Leben lassen. Auch Geister sind Künstler! Meint Oscar Wilde. Foto: Kirsten Nijhof
Leben lassen. Auch Geister sind Künstler! Meint Oscar Wilde. Foto: Kirsten Nijhof

Extrakt für Leib und Seele

Angeblich kann er so schlimm lachen, dass einem früheren Hausbewohner “schon über Nacht die Perücke grau geworden ist.” Doch die neuen Bewohner, abenteuerlustige Amerikaner, erkennen Gespenst und Grusel als Event. Nachts lauern sie dem Gespenst auf, mit Kissenschlacht und Wassereimer, bieten ihm Schmieröl zur Pflege der Ketten und Extrakt für Leib und Seele. Als Künstler hat er nämlich vorsichtig zu leben, das sei er dem Publikum schuldig. So heißt es im Text.

Bedenklich wird es, als der Blutfleck auf der Rüstung nicht mehr erscheint… War doch gar nicht so schlimm, dass die Dame des Hauses bei den Malutensilien Rot- und Gelbtöne vermisste, keine Sonnenuntergänge mehr malen konnte, sondern auf Mond-Stimmungen ausweichen musste…

Neues auf alt gemacht

Gordon Getty, der schon früher in München auf Ulf Schirmer traf, hat die Musik geschaffen, die Oper Leipzig hilft uns mit ihrer Gebrauchsanweisung bei der Einordnung in eine “naturalistisch-illustrative Musik, die die romantische Musik und Literatur des 19. Jahrhunderts wieder aufleben lässt.” Auch solche Zitate muss man mit spöttischer Liebe zur Nostalgie pflegen.

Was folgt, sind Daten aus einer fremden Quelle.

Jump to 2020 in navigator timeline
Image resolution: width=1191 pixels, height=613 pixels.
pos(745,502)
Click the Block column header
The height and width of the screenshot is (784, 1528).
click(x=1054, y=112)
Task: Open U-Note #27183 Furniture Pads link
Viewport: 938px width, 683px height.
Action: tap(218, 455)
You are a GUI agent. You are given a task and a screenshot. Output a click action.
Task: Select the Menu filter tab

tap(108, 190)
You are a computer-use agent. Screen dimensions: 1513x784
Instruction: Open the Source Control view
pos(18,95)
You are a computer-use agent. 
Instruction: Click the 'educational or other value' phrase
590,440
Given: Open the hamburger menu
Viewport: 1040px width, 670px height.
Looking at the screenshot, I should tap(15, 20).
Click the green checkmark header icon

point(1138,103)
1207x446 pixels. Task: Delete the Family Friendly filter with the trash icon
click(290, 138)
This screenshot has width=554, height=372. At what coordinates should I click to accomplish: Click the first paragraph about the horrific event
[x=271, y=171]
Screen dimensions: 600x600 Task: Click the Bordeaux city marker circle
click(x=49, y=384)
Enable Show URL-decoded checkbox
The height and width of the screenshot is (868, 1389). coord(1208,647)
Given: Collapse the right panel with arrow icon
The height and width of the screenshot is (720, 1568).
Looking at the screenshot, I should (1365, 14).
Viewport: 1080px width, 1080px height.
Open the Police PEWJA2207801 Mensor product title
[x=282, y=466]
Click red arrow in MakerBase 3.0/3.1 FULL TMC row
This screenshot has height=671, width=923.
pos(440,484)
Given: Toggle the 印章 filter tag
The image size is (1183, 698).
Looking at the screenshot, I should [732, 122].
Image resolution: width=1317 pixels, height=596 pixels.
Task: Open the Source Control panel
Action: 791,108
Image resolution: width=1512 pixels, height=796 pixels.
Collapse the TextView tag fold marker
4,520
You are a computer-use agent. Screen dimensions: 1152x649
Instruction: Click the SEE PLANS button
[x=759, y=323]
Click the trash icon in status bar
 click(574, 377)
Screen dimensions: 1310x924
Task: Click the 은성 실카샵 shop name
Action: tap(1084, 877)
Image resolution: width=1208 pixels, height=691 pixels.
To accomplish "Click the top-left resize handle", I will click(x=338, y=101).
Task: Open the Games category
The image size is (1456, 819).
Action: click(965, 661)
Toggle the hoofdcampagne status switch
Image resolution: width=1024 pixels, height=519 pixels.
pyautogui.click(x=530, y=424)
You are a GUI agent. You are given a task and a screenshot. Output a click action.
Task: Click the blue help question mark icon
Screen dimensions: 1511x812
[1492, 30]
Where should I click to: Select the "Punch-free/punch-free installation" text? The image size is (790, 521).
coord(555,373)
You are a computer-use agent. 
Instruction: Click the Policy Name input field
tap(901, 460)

Zwar in anderen Genres, aber die musikalischen Welten von Robert Kreis und Max Raabe, oder einst der DDR-TV-kammersinfonische Jazz von Günter Gollaschs “Onkel Stanislaus und seine Jazz-Opas”, die wahrlich einer Wiedererweckung wert wären, ist große Kunst nach Kunst. Adaptionen und Featurings in der Musik sind Erfolg, billardgleich über zwei Banden gespielt, oder sie sind bald wieder vergessen.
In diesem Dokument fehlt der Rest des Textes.